Remember, our game engine is a learning experience...

So, when I first started the adventure of making a game engine, I had some grandiose ideas of what it would do.  Quite a few of my initial goals have actually been met (almost suprisingly); but that isn't to say I had quite a few bumps in the road with some faulty goals.  Most of the time these misbegotten ideas were crafted up because I didn't understand something or know enough about the topic to begin with (like 3d data formats with animation!).

Here, I will showcase some of my mistakes and talk about my troubles.  For your time, I will offer my lessons learned and elaborate on why what I was doing was good/bad/indifferent.

So, here we go, some of the times where I really messed up.  For fun, I'm going to rate how bad I messed something up on a scale of 1-10, with 1 being a minor lapse in judgement to 10 being evidence for logical absurdity and possibly insanity.

Floating point precision (Score: 9 / 10, I will regret this later in life once I figured out what happened).

So, you're playing a game, and lo and behold we fall through the floor.  Sheesh, these programmers must be lousy, they can't even tell where the ground is!  As it turns out, figuring out where the ground is located is actually not a trivial task!

Other neat things include objects moving through each other, falling out of a game level through arbitrary walls, the game camera clips though walls, things get stuck in the floor, and of course falling through the floor.

I can't speak for all engines, but in all likelyness, floating point precision is a likely culprit of at least some of these problems.

Early in my engine code, I had things like:

void someFunction(float x, float y)
{
	if (x == y)
		doStuff();
	else
		doOtherStuff();
}

While this looks innocent enough, it is a very, very bad idea.  Not only is this a bad idea, it is a stupendously, compoundingly bad idea with cross-platform development and bad for your general sanity when you use this code and get unexpected results in ways you have no idea yet.

Bruce Dawson has two really good articles about floating point comparisons that you really need to read that will hopefully enlighten you enough to realize a couple things.  One, computers suck at math, just like us, and two, you need to know what they are doing to use fractional numbers correctly (like, just where is that floor in 3d space anyways).  Sort of summing up what Bruce talks about (you should read it all anyways)...

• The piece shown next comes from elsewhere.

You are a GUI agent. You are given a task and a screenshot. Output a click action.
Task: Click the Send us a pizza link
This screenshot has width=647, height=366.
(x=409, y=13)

There is no 100% awesome way of solving the floating point issue, but you, the engine developer, need to figure out the "best" way forward with some strategy and stick with it.  If you want a 100% accurate way of always having 100% accurate real number representation, you may wish to look in to scientific computing as opposed to game engine development as you will need a decent set of math understanding (and raw CPU power) to figure all that out.

Some caveats to watch out for are constant Epsilons and always thinking straight equality comparisons of floats are bad.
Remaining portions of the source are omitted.